The West Midlands was today named as one of just five UK locations chosen to explore the future use of drone technology following a successful bid to the Flying High Challenge.
West Midlands Combined Authority (WMCA) spearheaded the submission for the region to be one of the first places in the country to design ways for drone technology to support local needs.
Now the region will work alongside Bradford, London, Preston and Southampton with the Flying High team over the next five months to look at how they could use drones in their communities.
From using drones to support public services to the commercial opportunities that might exist, they’ll explore public attitudes, environmental impact, logistics and safety of drones operating in complex urban environments.
Each location boasts credentials in areas from aerospace to robotics and autonomous vehicles, and many have unique approaches to public engagement and local economic development, making them exceptionally well placed to deliver on both the technical and societal aspects of the programme.
Cllr Roger Lawrence, WMCA lead member for transport, said: “Positioned as we are in the West Midlands as a large region and strategic centre, we can offer a uniquely diverse consortium for this trial.
“We will be talking to people in all our different communities and environments about our ambitions for drone use - not just as a strategic exercise, but a deliverable reality, aiming to strike the necessary balance between ambition and regulation.

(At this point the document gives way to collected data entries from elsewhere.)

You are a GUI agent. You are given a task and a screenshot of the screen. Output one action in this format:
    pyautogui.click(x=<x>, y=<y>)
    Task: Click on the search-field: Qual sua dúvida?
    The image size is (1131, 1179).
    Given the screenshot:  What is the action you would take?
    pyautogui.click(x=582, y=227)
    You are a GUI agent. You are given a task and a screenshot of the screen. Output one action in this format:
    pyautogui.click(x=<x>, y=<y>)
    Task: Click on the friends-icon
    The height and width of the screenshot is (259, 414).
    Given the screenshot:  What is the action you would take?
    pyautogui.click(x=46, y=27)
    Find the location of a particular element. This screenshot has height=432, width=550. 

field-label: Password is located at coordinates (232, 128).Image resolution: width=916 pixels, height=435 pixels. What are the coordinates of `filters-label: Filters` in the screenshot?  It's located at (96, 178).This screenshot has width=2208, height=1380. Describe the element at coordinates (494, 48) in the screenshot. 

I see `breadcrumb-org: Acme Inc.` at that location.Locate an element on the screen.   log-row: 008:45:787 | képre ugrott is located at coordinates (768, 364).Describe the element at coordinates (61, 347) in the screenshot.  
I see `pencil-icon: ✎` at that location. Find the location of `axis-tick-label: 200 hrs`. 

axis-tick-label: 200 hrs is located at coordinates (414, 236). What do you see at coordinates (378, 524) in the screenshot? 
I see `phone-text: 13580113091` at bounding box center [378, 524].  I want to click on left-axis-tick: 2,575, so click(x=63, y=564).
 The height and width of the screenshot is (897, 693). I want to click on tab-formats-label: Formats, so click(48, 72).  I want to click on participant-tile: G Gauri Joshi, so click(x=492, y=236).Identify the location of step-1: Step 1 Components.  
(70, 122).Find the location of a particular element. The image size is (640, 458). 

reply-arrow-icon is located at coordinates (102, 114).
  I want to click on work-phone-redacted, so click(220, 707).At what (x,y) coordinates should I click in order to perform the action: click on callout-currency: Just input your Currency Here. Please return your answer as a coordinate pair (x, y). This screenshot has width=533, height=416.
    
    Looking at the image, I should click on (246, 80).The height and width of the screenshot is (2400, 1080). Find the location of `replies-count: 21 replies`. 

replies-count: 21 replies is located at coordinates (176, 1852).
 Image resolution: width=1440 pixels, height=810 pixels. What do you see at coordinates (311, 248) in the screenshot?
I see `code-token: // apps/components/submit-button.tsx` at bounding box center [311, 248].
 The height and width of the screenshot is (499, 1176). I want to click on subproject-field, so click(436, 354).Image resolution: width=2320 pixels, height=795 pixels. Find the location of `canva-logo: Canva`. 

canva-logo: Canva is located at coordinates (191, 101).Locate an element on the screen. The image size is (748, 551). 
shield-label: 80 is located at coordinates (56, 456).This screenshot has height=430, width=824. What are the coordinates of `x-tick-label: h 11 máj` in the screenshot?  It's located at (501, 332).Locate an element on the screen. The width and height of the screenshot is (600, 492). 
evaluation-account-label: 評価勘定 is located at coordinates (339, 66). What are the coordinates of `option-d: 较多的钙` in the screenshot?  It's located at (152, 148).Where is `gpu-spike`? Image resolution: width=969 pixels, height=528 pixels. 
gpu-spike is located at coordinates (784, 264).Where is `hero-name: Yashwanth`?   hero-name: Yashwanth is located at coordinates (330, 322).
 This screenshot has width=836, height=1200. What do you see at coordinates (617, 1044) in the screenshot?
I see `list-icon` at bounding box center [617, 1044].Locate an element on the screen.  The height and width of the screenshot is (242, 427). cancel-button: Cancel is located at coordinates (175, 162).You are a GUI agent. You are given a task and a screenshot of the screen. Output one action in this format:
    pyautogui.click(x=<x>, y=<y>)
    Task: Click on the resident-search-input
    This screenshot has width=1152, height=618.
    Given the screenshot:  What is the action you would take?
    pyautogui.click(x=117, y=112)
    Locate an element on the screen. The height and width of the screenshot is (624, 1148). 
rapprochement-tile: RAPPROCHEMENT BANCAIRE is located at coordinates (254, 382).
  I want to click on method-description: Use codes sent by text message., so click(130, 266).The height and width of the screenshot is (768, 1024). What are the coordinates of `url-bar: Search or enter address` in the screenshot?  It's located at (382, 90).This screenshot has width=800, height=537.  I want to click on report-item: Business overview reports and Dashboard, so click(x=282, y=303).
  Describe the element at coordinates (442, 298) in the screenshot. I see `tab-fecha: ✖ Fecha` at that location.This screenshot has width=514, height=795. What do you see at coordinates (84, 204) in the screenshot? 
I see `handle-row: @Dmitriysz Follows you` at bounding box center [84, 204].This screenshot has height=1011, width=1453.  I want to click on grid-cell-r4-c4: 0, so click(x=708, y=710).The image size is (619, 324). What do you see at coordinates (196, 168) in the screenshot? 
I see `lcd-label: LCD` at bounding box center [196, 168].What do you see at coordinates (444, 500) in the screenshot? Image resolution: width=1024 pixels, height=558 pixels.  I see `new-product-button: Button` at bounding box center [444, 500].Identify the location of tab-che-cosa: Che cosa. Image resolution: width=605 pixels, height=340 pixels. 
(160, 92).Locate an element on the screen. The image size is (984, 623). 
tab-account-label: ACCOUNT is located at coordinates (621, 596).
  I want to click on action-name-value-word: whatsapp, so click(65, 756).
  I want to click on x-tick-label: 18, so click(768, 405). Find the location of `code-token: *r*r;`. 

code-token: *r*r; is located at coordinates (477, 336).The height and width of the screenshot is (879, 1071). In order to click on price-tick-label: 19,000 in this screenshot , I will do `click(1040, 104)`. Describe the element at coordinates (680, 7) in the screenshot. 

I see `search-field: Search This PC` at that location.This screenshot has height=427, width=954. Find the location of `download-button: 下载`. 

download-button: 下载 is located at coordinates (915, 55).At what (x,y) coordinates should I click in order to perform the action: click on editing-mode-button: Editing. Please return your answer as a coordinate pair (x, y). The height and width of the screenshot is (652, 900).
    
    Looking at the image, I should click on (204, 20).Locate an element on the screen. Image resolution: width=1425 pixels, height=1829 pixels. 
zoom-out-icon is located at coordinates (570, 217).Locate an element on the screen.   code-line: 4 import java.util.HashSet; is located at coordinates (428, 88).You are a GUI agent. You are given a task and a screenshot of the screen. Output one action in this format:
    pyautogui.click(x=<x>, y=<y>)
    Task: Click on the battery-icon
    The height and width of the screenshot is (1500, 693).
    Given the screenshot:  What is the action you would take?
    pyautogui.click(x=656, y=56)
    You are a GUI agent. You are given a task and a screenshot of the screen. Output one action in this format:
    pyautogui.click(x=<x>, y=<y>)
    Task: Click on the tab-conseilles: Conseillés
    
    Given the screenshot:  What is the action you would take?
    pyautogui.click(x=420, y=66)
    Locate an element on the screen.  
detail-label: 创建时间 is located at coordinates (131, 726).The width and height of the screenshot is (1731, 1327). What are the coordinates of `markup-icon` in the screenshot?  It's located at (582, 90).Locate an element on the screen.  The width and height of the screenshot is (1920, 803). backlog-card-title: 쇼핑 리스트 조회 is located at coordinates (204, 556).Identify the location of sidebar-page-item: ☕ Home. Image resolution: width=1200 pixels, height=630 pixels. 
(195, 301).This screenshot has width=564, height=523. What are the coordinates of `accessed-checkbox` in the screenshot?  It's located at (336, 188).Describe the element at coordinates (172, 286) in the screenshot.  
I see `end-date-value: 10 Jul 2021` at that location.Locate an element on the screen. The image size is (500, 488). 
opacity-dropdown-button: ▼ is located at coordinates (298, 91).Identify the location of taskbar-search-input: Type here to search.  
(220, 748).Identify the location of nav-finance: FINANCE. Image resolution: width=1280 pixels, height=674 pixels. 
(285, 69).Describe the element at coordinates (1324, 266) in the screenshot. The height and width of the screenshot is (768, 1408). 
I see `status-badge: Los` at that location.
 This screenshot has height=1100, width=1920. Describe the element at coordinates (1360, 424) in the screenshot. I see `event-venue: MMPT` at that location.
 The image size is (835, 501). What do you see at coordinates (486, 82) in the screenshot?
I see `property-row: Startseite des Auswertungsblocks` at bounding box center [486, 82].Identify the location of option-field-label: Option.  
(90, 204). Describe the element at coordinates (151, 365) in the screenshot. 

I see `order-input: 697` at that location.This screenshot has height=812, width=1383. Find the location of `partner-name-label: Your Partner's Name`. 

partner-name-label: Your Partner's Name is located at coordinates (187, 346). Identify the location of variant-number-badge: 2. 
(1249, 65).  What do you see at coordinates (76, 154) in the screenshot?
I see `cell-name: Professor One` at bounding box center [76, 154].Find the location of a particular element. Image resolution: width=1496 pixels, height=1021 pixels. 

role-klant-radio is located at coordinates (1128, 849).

“We already have a strong regional stake in unmanned aerial vehicle technology surrounding the world class ‘UK City of Culture 2021’ and Commonwealth Games events.
“Current innovative research and development across the region offers other potential areas of synergy with Flying High, including a cutting-edge testbed for connected and autonomous vehicles.”
The region’s 2.8 million residents are spread throughout the cities of Birmingham, Coventry and Wolverhampton, the Black Country with its industrial heritage and major regeneration ambitions, and the diverse surrounding countryside.
There are two international airports, several universities and multiple collaborating local authorities.
Nishita Dewan, Programme Lead for the Flying High Challenge, said: “The entries to the Flying High Challenge showed the huge appetite from cities across the UK to develop models for drones that work for their people and communities.
“We saw diverse and creative uses for drones such as boosting wi-fi and helping find lost children at the seaside, to the support for key public services such as delivering AEDs and inspecting critical infrastructure.
“Cities represent an important medium, through which we can understand the public’s needs, both for Flying High and our partners, BEIS, CAA and the DfT.
“We want to co-create a solution that understands the needs of local people and the future city they want to live in.
“In the subsequent phases of the Flying High Challenge, the five cities that have been selected will become testbeds for future demonstrations.”
Aviation Minister Baroness Sugg said: “Drones are already improving people’s lives – helping the emergency and rescue services, and keeping key national infrastructure like rail lines and power stations safe.
“But this is just the beginning, which is why government is doing everything possible to harness the huge potential through our Industrial Strategy and Drones Bill.
“It’s fantastic that this pioneering programme will enable cities to play a direct role in shaping how drones can be used to transform their public services and unlock business opportunities across the UK predicted to be worth billions.”
Andrew Carter, Chief Executive of thinktank Centre for Cities, said: “The increasing use of drones and other new technology will bring huge changes to UK cities in the coming years, and places which adapt and take advantage of these developments will have a better chance of prospering in future.
“The Flying High Challenge is a great opportunity to examine how different cities can use drones to address the distinct challenges and opportunities they face.
“It will offer valuable lessons for places across the country on how we can new technology to strengthen local economies and make our cities better places to live and work.”
Andrew Tyrer, Robotics Challenge Director, Industrial Strategy Research Fund (Innovate UK), said: “How people think about and use drones has changed beyond recognition in the last ten years, and there is genuine excitement about how they could revolutionise our lives, jobs and economy.
“To realise that potential, we need to make sure they can operate safely in the toughest and most complex environments, and that’s why we are supporting the Flying High Challenge through the government’s industrial strategy.”